Celle-ci - et heureusement, car passer six fois une heure à la regarder serait une torture - est souvent très drôle, involontairement, comme nous le verrons. Mais elle est aussi parfaitement scandaleuse sur plusieurs aspects. D’abord, en ne respectant à aucun moment le déroulement réel des événements, toute la partie relative à l’incendie étant un tissu d’erreurs. Cela ne serait rien s’il ne montrait des pompiers à la fois stupides et parfois incompétents, souvent indifférents au sort de l’édifice. Aux scènes d’incendie mal filmées et ne donnant à aucun moment l’impression d’une narration cohérente se rajoutent ces histoires sans rapport avec la catastrophe, qui se croisent de manière artificielle, truffées de faux raccords, d’invraisemblances, de dialogues tellement ridicules qu’ils en sont hilarants (nous en donnerons quelques exemples) et tellement mal dirigées que d’excellents acteurs y jouent effroyablement mal.

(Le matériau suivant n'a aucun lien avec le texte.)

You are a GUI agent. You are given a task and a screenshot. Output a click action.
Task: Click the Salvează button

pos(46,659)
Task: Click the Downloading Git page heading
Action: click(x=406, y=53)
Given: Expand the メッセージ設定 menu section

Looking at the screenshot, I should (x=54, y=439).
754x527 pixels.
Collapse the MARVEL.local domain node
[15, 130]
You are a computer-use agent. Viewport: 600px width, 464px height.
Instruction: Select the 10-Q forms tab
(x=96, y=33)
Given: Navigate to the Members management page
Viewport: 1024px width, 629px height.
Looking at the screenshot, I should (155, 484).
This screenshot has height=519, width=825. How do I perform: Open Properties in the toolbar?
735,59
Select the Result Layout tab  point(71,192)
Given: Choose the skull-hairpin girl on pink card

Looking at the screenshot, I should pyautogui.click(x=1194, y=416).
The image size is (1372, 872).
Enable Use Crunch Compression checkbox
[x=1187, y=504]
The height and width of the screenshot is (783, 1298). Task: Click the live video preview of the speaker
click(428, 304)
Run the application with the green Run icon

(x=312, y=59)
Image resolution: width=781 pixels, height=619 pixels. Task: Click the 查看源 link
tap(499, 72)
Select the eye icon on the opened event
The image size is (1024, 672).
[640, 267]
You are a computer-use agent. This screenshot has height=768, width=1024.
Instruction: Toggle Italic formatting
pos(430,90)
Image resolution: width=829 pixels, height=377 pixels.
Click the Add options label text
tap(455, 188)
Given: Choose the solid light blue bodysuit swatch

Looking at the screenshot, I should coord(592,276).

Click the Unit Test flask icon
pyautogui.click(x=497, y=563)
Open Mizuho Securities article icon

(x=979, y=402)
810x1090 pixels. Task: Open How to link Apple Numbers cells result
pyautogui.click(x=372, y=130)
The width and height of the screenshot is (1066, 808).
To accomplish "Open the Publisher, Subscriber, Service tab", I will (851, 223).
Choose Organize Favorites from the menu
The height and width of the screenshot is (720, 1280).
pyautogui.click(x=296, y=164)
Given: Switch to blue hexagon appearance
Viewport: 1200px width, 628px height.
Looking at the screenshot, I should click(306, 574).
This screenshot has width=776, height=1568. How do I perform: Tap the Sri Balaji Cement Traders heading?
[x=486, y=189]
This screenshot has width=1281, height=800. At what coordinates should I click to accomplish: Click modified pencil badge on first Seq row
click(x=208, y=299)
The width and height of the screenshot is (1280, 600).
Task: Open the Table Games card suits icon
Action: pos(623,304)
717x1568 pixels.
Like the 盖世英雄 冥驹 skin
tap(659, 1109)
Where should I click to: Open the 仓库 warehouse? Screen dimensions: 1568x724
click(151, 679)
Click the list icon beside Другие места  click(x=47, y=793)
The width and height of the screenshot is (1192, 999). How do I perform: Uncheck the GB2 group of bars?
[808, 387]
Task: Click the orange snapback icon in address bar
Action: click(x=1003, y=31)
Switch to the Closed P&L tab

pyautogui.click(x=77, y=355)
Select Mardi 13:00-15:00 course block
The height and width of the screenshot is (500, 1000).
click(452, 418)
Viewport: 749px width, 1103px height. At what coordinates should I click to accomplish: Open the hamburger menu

Qu’allaient faire Roschdy Zem et Simon Abkarian, tellement bons d’habitude, dans cette galère ? Le premier [1] joue le général des pompiers, traumatisé par la mort en opération - une opération qu’il dirigeait - de son fils, également pompier. Il traverse les six épisodes dans un état second, l’air ahuri, débitant sans conviction des phrases définitives sans doute censées le faire passer pour un grand humaniste ou un profond philosophe. En voici deux exemples.
« Ça fait trente ans qu’on se confronte, le feu et moi. Parfois j’ai gagné, d’autres fois j’ai perdu. Trente ans. C’est ma plus longue histoire… ».
« La voûte peut s’écrouler à tout moment. Comme ça. La seule chose que la retient, c’est des siècles d’existence ». Son fils, qu’on voit dans certaines scènes, était à bonne école, lui qui explique que : « Le feu, il est habité, il a une âme ».